■ What to produce ■
Between the lines holding "Task: Open the Axiom chart source dropdown" and "will (x=99, y=262).", inclusive, substitute "menu" for "dropdown" and write those rows out again with nothing else changed.

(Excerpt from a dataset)
"""

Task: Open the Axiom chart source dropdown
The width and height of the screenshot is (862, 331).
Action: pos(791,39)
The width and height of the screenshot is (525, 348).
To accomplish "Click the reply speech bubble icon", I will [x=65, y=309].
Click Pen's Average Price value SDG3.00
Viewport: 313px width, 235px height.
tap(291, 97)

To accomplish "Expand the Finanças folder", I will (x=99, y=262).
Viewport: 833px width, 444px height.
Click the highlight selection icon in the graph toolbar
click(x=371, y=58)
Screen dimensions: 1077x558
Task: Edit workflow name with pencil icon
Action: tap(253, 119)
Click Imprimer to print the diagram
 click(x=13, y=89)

"""
"""

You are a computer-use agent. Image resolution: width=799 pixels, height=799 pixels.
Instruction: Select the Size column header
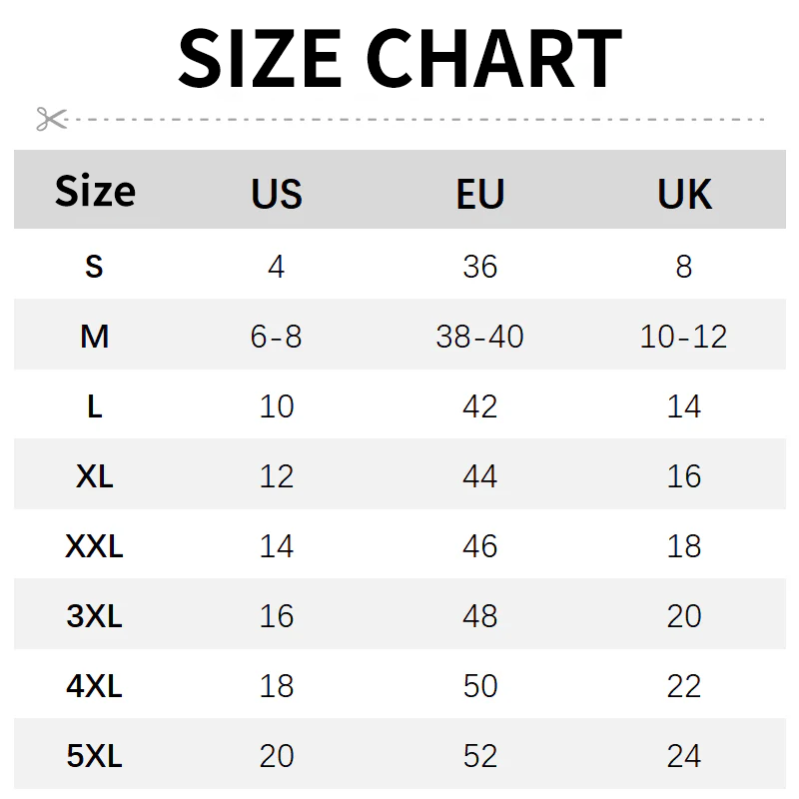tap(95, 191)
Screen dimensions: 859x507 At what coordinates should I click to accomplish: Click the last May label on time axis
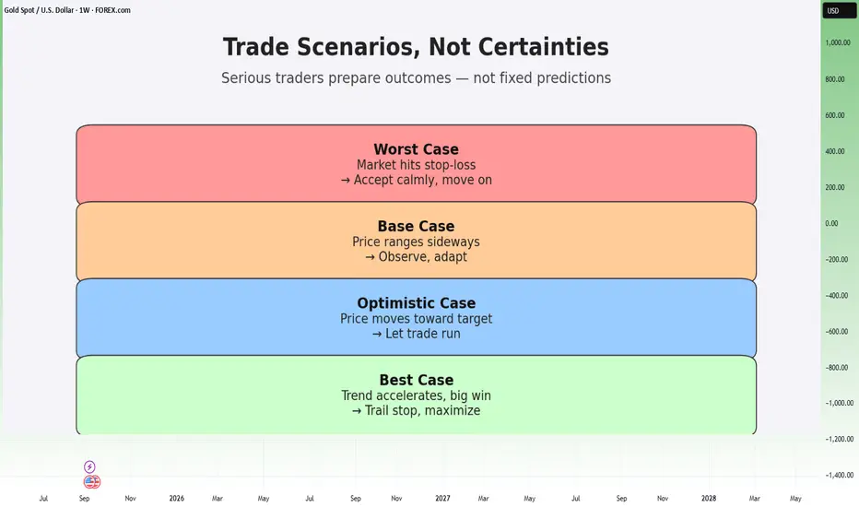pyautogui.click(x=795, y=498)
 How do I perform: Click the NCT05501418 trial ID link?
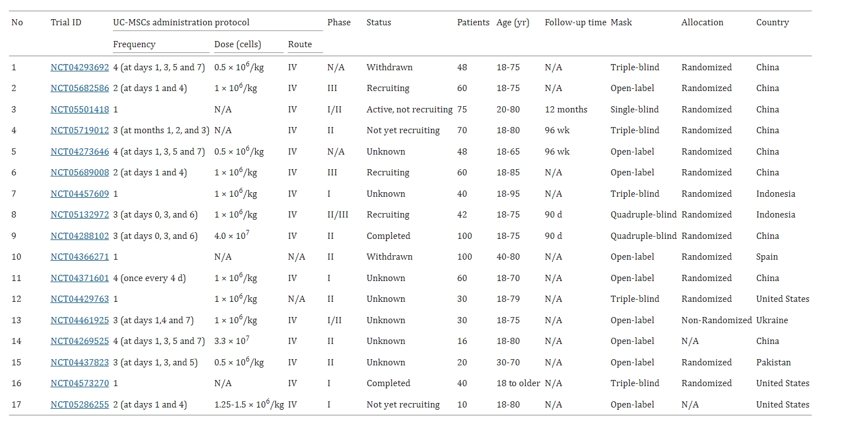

"""

■ Solution to this task ■
Task: Open the Axiom chart source menu
The width and height of the screenshot is (862, 331).
Action: pos(791,39)
The width and height of the screenshot is (525, 348).
To accomplish "Click the reply speech bubble icon", I will [x=65, y=309].
Click Pen's Average Price value SDG3.00
Viewport: 313px width, 235px height.
tap(291, 97)

To accomplish "Expand the Finanças folder", I will (x=99, y=262).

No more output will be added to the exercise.